*** Begin section ***

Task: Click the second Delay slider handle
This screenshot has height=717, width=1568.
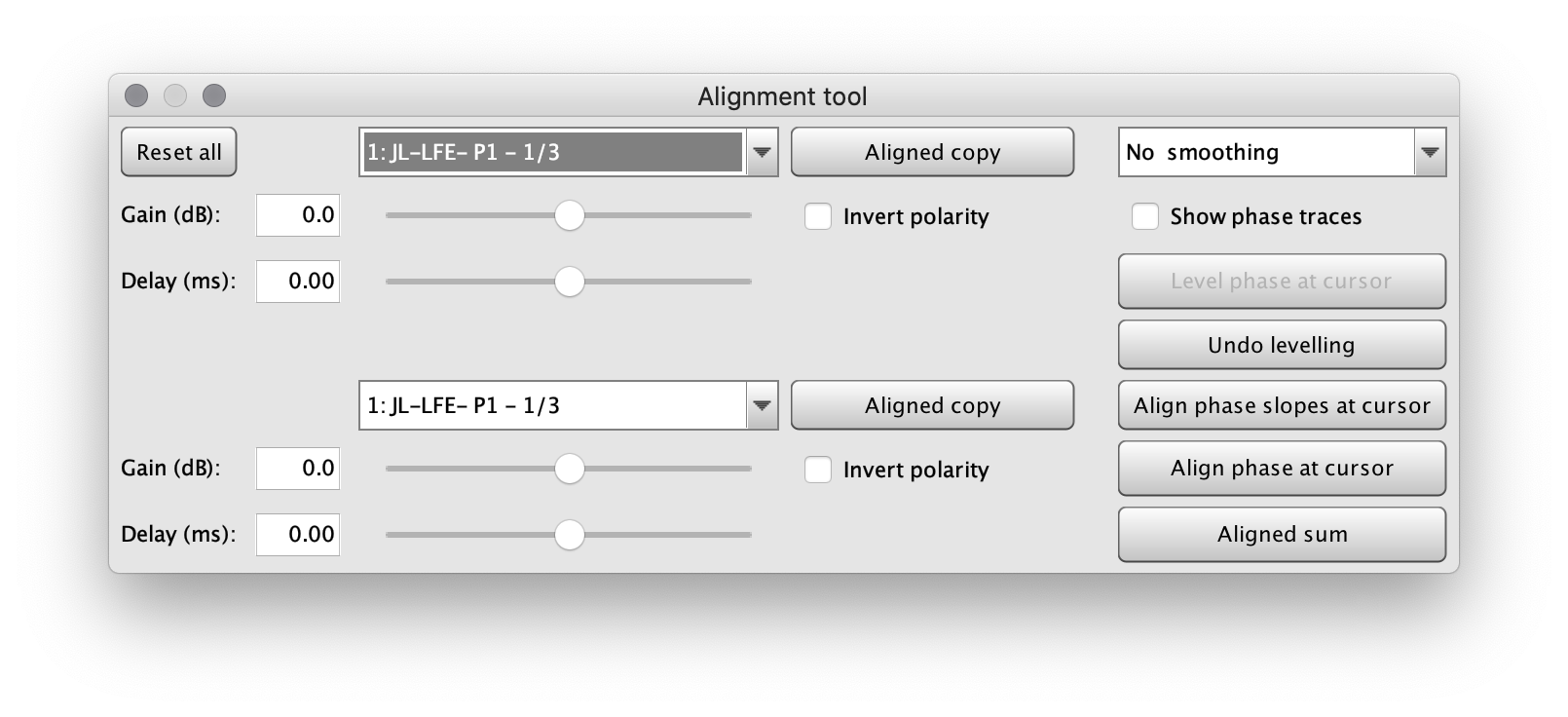Action: click(x=570, y=535)
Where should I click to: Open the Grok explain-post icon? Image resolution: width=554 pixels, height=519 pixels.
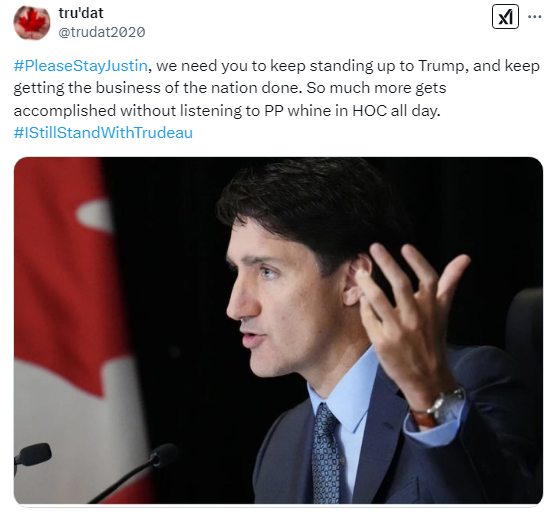coord(505,17)
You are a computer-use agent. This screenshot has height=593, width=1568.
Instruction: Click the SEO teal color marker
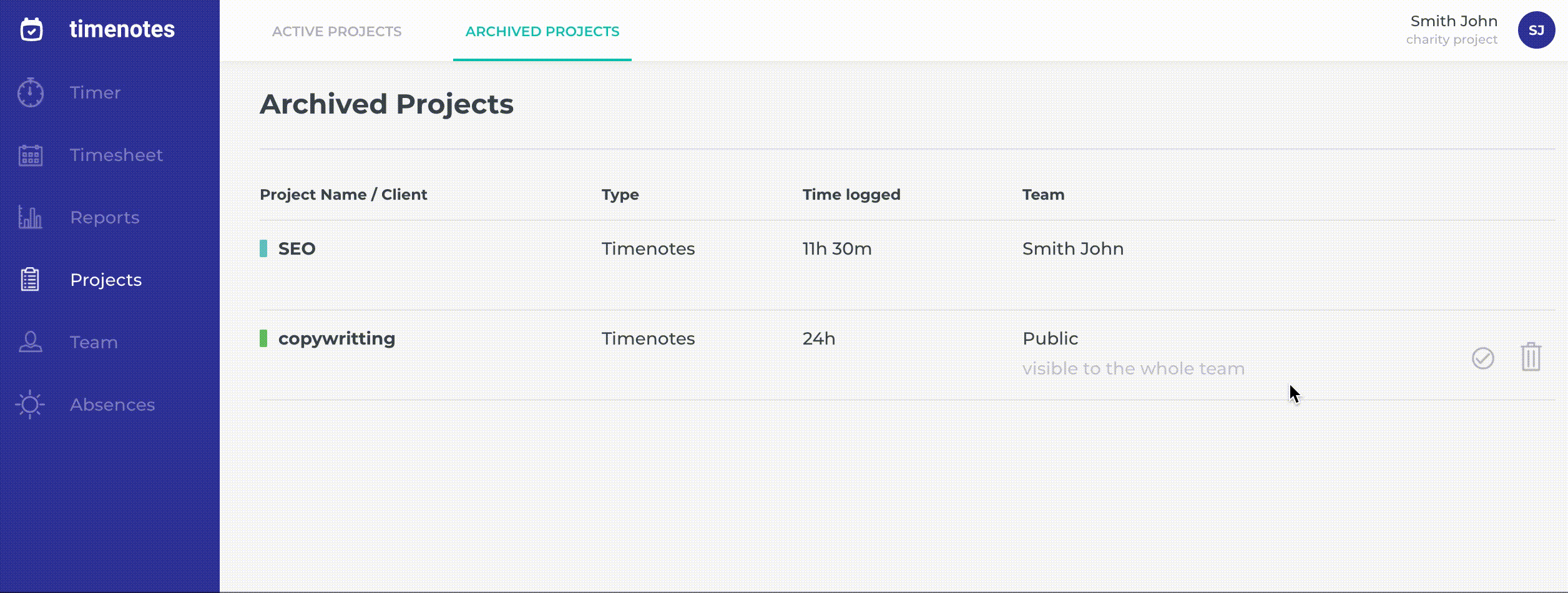click(263, 248)
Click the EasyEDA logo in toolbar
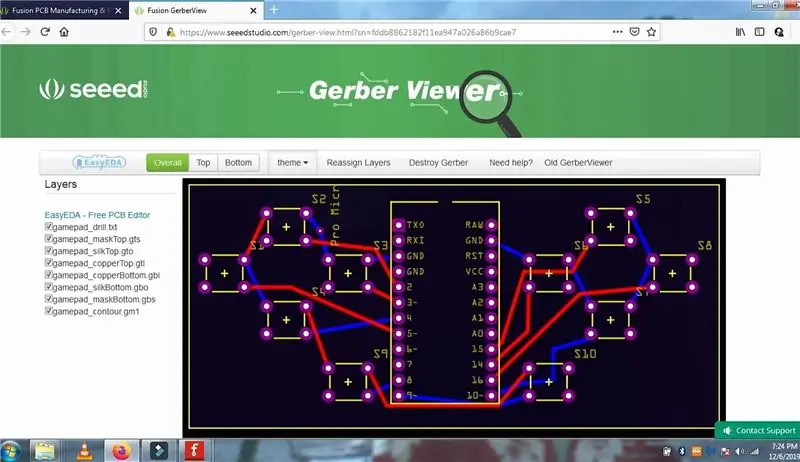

*** End section ***

Work item ▸
From the line containing "You are a computer-use" through the last line of the entries, both included, print each line exactly and omit any picture.

Result for this exercise ▸
You are a computer-use agent. This screenshot has height=593, width=1568.
Instruction: Click the SEO teal color marker
click(263, 248)
Click the EasyEDA logo in toolbar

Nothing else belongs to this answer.